Hematopoietic stem cells (HSCs) are defined by their capacity to regenerate all main components of the peripheral blood, but individual HSCs exhibit a range of preferences for generating downstream cell types. Their propensities are thought to be epigenetically encoded, but no differential regulatory mechanisms have been identified. Here, we considered whether DNA methyltransferase 3A (DNMT3A) has a role in determining the differentiation choice of HSCs. We find that the most primitive megakaryocyte-biased HSCs depend most on DNMT3A for efficient hematopoietic regeneration, particularly of the lymphoid lineages. Reduced DNMT3A amplifies the biased HSC behavior. DNMT3A also regulates megakaryocyte and platelet output in part through DNA methylation at key megakaryocyte lineage loci. Together, our findings establish the role of epigenetic regulation in the fate of megakaryocyte-biased HSCs and their downstream progeny and suggest that the outcomes of DNMT3A-mutant clonal hematopoiesis and malignancies might vary depending on the identity of the HSC that acquires the mutation.

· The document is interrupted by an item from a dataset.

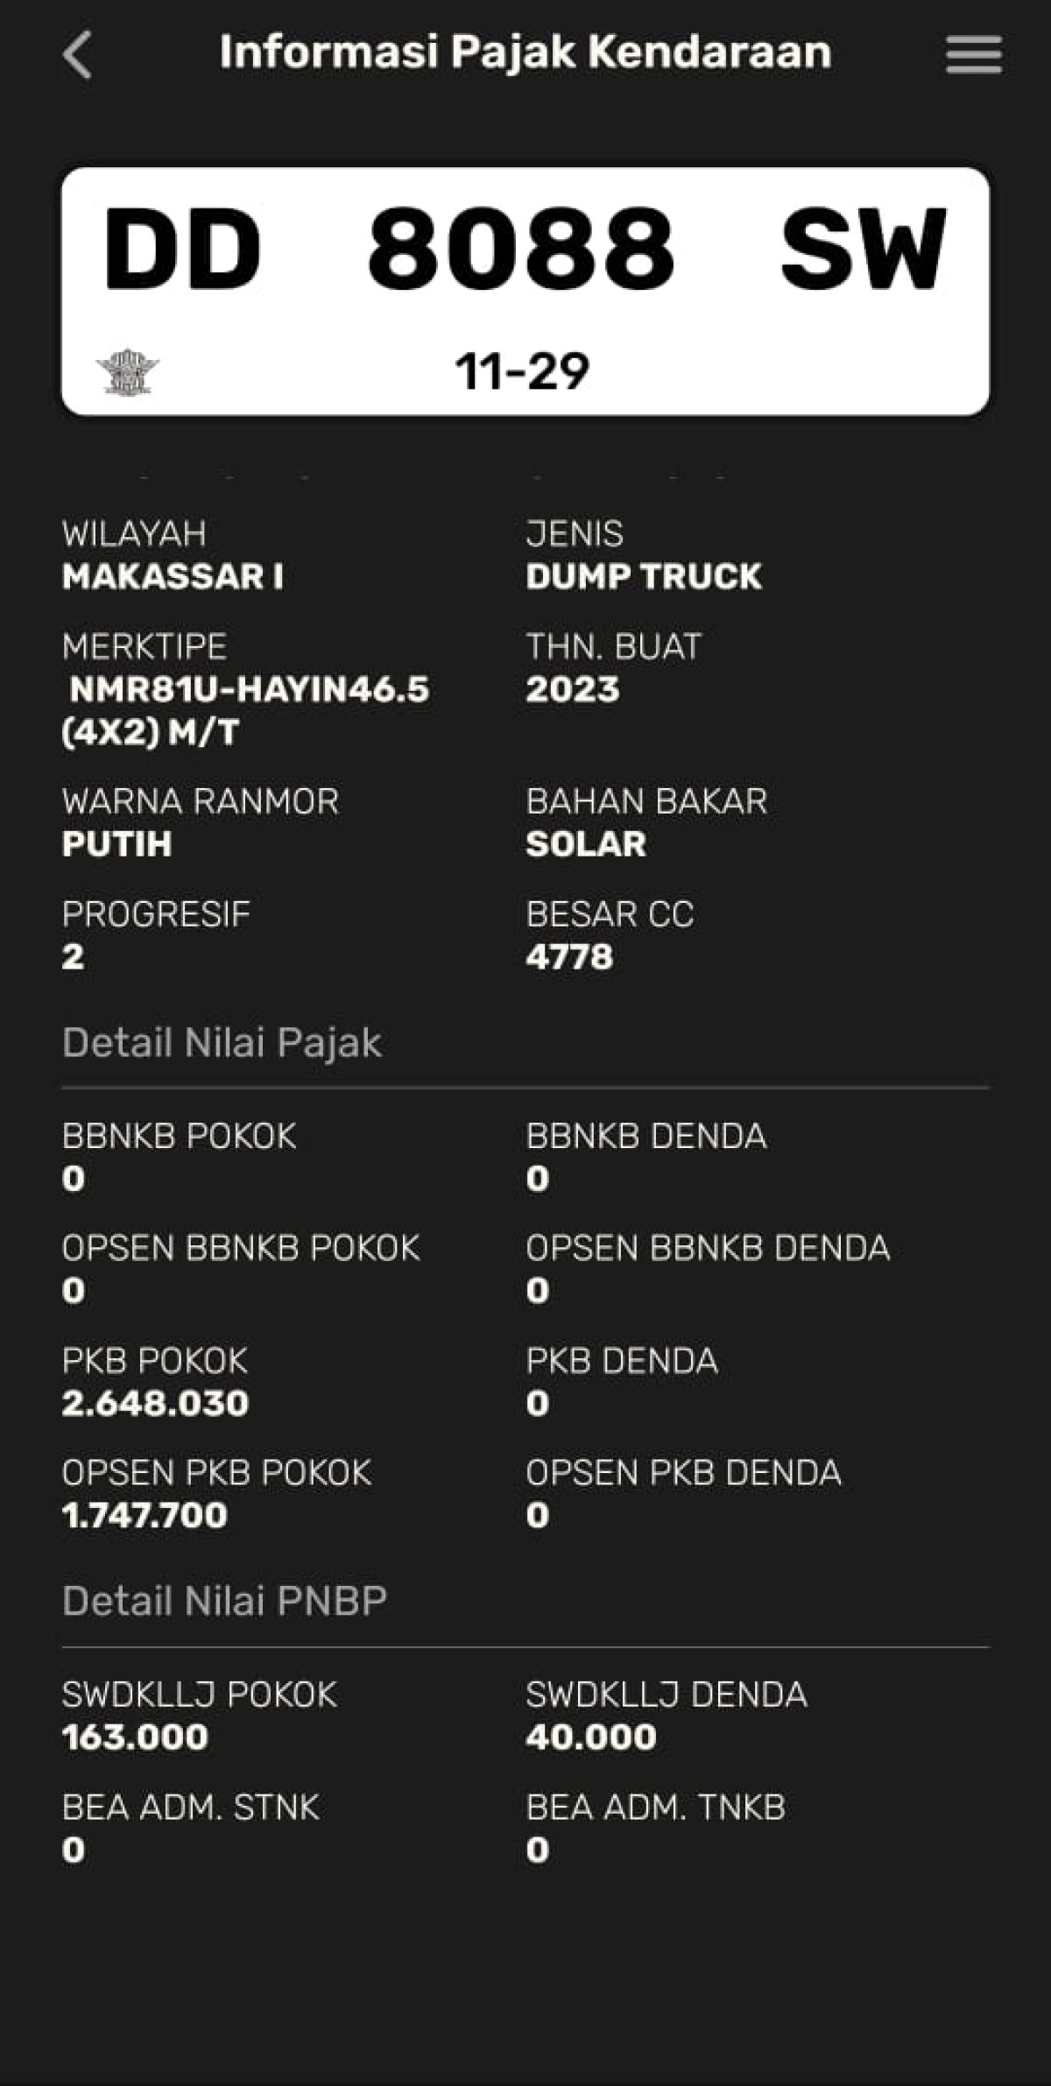
Task: Click the SWDKLLJ DENDA amount 40.000
Action: (591, 1737)
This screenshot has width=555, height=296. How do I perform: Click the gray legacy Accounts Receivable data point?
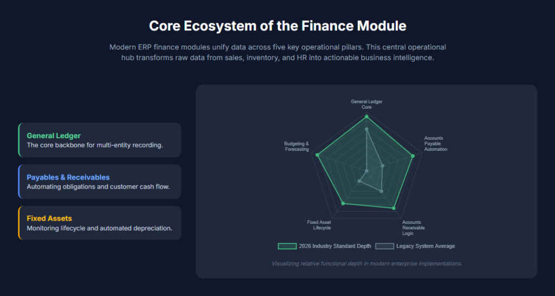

To compare the genome-wide methylation patterns in WT and Dnmt3a+/– megakaryocyte-biased (Vwf+) and non-megakaryocyte-biased (Vwf-) HSCs: HSCs were sorted by FACS from mouse bone marrow using the markers Lineage–CD117+Sca1+CD150hiCD48lo and either Vwf-GFP+ or Vwf-GFP–. To obtain enough material, 3-4 mice were pooled per replicate.